#### [DOCUMENT]
• • • • •

Time is also a critical subject of this work. I broke up Electric Earth into a sequence of spaces because I’m not interested in constructing something linear. Film and video structure our experience in a linear way simply because they’re moving images on a strip of emulsion or tape. They create a story out of everything because it’s inherent to the medium and to the structure of montage. But, of course, we experience time in a much more complex way. The question for me is, How can I break through this idea, which is reinforced constantly? How can I make time somehow collapse or expand, so it no longer unfolds in this one narrow form?
Electric Earth is composed in a way that I hope doesn’t predetermine its meaning. It’s important to me to preserve the enigma of actions and events. I am not interested in illustrating or making a statement about a specific place. The landscape doesn’t refer to a city like Los Angeles or New York. Rather, it’s an amalgam of different places that have one thing in common: They’re all in a state of continuous motion. The landscape in Electric Earth is stark and automated, but the electricity driving the machines is ultimately more important than the devices it drives. It’s what the protagonist responds to, and what puts him in motion in turn.
The deluge of information we’re confronted with today is inescapable, and I hope this work is seen as a document of its ever-increasing pace. You can’t rely any longer on the kind of perceptions that come built into a specific medium or genre. It’s not really possible to limit yourself to a single language anymore–like, say, the language of abstract painting, or Hollywood, or music, or performance. These have all become rigid systems on the one hand, and totally porous on the other. With each piece I try to work with the language of images and the tools that are available to me, and strive to carve some kind of personal perception out of this endless flow of information we call experience. We all strive for that, I think. Otherwise, like the protagonist in Electric Earth, we can easily become lost, and vanish.

• • • • •

#### [SET TASKS]
**1)** Copy the stretch of the passage on Electric Earth from "Electric Earth is composed" through "motion in turn.".
**2)** Answer these questions from the passage on Electric Earth:
(a) Why, according to the passage, do film and video structure our experience in a linear way?
(b) What do the different places in the landscape of Electric Earth all have in common?
(c) What four languages are given as examples of a single language one can no longer limit oneself to?
**3)** Continue the passage on Electric Earth from where it stops.

• • • • •

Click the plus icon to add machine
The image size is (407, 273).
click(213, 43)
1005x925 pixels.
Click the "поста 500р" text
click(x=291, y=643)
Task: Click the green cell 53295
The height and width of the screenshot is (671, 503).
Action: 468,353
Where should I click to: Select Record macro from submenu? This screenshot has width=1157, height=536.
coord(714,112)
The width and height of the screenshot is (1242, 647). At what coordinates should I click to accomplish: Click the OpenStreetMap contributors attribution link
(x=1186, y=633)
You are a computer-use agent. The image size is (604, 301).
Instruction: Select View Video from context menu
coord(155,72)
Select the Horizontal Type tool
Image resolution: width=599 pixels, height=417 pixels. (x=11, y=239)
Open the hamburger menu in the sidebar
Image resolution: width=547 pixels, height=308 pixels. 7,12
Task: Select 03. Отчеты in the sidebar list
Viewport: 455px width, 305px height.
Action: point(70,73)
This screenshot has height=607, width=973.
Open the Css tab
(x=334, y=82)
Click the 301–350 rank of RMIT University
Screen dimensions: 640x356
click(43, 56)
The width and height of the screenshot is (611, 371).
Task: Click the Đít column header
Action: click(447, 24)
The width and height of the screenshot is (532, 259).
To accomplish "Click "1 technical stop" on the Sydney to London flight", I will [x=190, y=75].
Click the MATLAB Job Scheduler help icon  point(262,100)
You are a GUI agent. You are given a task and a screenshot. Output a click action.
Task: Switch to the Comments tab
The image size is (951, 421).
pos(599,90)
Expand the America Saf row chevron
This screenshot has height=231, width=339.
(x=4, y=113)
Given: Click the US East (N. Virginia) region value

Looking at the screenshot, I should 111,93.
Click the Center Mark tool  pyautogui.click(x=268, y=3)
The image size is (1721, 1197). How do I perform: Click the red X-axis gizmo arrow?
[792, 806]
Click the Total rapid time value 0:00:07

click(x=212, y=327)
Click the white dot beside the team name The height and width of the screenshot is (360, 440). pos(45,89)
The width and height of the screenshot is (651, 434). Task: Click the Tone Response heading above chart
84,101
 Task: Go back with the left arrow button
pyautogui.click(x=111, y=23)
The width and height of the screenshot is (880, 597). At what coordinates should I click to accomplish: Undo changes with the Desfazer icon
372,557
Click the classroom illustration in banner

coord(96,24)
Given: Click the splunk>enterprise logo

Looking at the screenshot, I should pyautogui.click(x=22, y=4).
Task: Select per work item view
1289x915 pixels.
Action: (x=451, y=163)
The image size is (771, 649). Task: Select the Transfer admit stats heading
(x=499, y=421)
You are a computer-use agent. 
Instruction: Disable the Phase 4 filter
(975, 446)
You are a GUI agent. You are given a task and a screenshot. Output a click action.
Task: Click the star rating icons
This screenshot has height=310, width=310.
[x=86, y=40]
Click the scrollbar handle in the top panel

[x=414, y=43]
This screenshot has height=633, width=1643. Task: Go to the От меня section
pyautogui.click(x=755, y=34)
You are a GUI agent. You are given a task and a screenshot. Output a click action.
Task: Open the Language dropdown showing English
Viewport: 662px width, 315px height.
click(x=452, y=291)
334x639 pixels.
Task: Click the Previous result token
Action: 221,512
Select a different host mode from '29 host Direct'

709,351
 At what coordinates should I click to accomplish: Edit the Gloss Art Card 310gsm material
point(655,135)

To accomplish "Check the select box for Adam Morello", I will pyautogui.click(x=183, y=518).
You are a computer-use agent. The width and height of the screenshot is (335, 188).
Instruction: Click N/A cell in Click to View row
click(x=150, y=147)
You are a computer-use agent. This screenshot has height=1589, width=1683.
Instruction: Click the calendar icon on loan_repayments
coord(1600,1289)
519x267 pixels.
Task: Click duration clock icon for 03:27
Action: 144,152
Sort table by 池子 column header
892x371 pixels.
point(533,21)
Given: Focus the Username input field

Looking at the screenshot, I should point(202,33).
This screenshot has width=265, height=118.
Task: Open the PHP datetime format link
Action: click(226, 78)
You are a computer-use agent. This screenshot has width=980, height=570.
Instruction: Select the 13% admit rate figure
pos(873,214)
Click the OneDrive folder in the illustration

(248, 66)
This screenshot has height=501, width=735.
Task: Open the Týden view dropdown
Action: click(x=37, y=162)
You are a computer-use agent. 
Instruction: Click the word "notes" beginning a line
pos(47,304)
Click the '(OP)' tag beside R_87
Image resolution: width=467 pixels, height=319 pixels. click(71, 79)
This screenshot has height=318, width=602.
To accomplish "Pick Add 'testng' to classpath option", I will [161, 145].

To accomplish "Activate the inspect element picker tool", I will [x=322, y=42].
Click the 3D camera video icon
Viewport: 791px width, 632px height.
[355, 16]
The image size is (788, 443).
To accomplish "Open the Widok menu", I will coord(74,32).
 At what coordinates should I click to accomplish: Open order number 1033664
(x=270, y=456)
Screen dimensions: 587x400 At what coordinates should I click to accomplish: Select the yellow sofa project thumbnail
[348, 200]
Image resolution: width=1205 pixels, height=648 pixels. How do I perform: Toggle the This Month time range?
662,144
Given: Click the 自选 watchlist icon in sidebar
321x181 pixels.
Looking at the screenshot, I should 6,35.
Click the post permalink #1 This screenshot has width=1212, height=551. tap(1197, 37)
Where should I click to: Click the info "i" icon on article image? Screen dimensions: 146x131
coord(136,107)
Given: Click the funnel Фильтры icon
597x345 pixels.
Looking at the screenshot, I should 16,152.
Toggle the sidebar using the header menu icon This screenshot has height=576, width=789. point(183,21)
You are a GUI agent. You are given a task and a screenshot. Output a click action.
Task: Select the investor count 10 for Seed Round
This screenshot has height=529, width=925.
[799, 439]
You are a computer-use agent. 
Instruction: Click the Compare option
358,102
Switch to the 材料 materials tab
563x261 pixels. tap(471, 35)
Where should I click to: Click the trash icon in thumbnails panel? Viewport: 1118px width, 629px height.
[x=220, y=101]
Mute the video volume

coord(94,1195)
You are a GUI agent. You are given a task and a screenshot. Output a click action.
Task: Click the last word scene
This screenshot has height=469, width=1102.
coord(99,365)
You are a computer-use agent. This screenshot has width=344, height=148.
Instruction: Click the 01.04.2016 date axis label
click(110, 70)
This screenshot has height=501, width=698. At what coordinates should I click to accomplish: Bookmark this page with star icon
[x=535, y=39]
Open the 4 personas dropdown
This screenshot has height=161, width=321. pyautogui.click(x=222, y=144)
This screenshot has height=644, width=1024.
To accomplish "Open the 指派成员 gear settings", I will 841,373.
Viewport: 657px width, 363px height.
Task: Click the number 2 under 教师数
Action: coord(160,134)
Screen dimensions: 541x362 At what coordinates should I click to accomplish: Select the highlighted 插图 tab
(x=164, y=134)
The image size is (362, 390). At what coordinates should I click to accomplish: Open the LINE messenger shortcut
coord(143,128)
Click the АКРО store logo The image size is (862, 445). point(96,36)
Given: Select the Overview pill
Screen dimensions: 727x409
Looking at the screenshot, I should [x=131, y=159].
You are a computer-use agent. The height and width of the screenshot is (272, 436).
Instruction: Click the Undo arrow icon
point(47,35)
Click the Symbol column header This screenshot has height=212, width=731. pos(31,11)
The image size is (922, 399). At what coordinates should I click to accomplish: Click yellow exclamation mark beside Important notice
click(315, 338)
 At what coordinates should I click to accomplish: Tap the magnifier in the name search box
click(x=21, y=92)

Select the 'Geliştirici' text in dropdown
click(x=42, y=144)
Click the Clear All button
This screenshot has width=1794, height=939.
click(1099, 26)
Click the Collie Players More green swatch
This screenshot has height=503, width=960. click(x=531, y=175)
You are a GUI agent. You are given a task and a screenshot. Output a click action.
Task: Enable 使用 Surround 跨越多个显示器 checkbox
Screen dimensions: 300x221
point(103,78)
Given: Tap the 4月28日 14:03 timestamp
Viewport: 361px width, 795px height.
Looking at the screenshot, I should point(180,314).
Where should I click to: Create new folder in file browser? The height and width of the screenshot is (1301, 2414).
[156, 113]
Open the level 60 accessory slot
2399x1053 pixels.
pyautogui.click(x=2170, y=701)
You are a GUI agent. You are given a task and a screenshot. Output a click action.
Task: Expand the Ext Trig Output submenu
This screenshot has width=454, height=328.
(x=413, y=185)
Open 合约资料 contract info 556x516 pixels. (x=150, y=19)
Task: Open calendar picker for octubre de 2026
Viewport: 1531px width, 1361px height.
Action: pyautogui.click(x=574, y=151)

• • • • •

#### [ANSWERS GIVEN]
**1)**
Electric Earth is composed in a way that I hope doesn’t predetermine its meaning. It’s important to me to preserve the enigma of actions and events. I am not interested in illustrating or making a statement about a specific place. The landscape doesn’t refer to a city like Los Angeles or New York. Rather, it’s an amalgam of different places that have one thing in common: They’re all in a state of continuous motion. The landscape in Electric Earth is stark and automated, but the electricity driving the machines is ultimately more important than the devices it drives. It’s what the protagonist responds to, and what puts him in motion in turn.

**2)**
(a) Because they are moving images on a strip of emulsion or tape.
(b) They are all in a state of continuous motion.
(c) Abstract painting, Hollywood, music, and performance.

**3)**
“A lot of times I dance so fast that I become what’s around me.” So says the lone protagonist of Electric Earth, 1999, Doug Aitken’s hyperkinetic fable of modern life in the form of a sprawling eight-screen installation that took home the International Prize at last summer’s Venice Biennale. An uncanny cross-pollination of genre conventions sampled freely from music video, documentary, and narrative film alike, the work forged a weirdly precise portrait of urban angst, wedding installation to the vernacular vocabularies of cinema and dance. In Electric Earth as in Aitken’s previous works, the landscape–here an anonymous expanse of urban wasteland–isn’t a passive backdrop for human action, but rather its driving force. The blinking traffic lights, panning video cameras, and automatic car windows create an environment of jerky, accelerating rhythms that Aitken’s young black protagonist begins to mimic, as if involuntarily. Projected on enormous screens in three adjoining rooms, Electric Earth is itself an immersive landscape of motion and fractured information, which viewers are meant to experience as much as to watch.